Dr. Edwin Dawes gave us “Doctor Ormonde: The Orcadian Magician and His Talented Family.” Ormonde, the only magician known to have been born in the Orkney Islands, performed throughout the British Isles with his family performing magic, music, exposures of spiritualism and more, enhanced by exuberant publicity. Dr. Dawes gave an enlightening look at this eclectic performer.

David Bull, Le Grand David himself, spoke on “The Harbin Upside Down Box.” While much of the Le Grand David show has been sold at auction, David retained this jewel from the show. He discussed the intricacies of building the prop and the items produced from it – two tables, a vase and flowers, a spring dragon, huge silks, a stack of bowls and more. We saw a video of an actual performance which brought back marvelous memories and the live demonstration was awesome.

Magic Christian gave us the good news that Compars Herrmann’s grave has been nearly restored after years of neglect and damage from World War II and invited donations to complete the effort.

The final talk was “Cutting Up Jackpots” from the legendary Bev Bergeron. He first saw Willard the Wizard when he was 10 and in his teens worked on the show. Later he met Mark Wilson and created Rebo the Clown. Off camera he was deeply involved in creating illusions and stage managing and many other endeavors, and we enjoyed a video of Bev performing the Willard Thumb Tie. Bev was as genuine and entertaining as ever.

Bev Bergeron


Saturday night’s banquet was a very pleasant affair with some extra touches, such as Thomas Blacke, World’s Fastest Balloon Artist, going table to table making balloon animals so quickly that he rivalled speeded up film and Andrew Pinard visiting each group to express NEMCA’s appreciation for their attendance.

The show began with Bev Bergeron in an act filled with expertly delivered humor and magic, including effects with a silk, spot card, an excellent egg bag routine, cigarette manipulation and more, all tied together with multiple productions of glasses filled with liquids. A master was in the house.

It was a treat to see the magic of Richard Potter again as performed by Robert Olson.
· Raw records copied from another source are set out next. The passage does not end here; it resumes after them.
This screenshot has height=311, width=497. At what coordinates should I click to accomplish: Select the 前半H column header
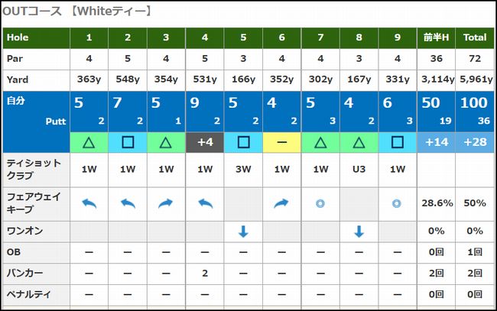click(x=435, y=37)
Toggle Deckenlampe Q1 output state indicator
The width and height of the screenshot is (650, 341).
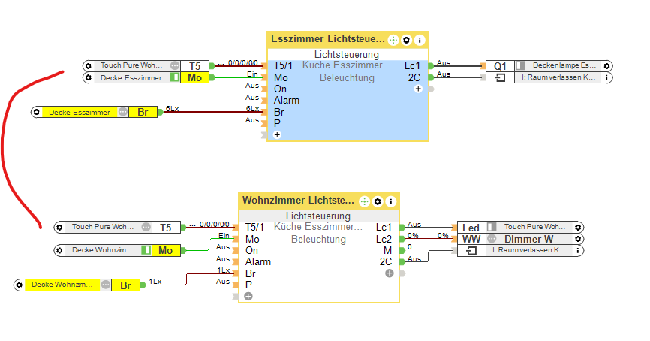519,66
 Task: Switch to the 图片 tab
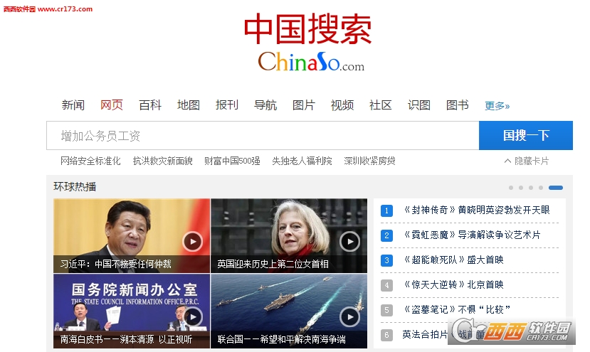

Bob performed the length of lace which could not hold a knot and was cut and restored, a card vanish and reproduction, a pretty ball vase routine and finally a lovely card sword. It was great to see Bob depart from his usual period-perfect patter for this special audience.

M.C Tom Ewing gave a very nice Houdini séance with a photo of Harry and Bess in a TV card frame (!) and audio from the final Houdini Séance of 1936. Well done.

Lyn Dillies & Co.


The closer was Magic By Lyn. Lyn Dillies is an award winning illusionist. She produced her male assistant from a glass cabinet, turned him inside out in a Twister Illusion, produced doves and vanished them and their cage, performed a delightful dancing handkerchief, the Oragami illusion and more, and closed with Metamorphosis.

Lyn’s dazzling performance included a number of references to Uncle Ray.  Ray Goulet is a beloved mentor for this talented performer. She did him proud.

NEMCA is so fortunate to have many talented and dedicated members who put in so much work before, during and after the Yankee Gathering to make this such a premier event. Thanks to you all.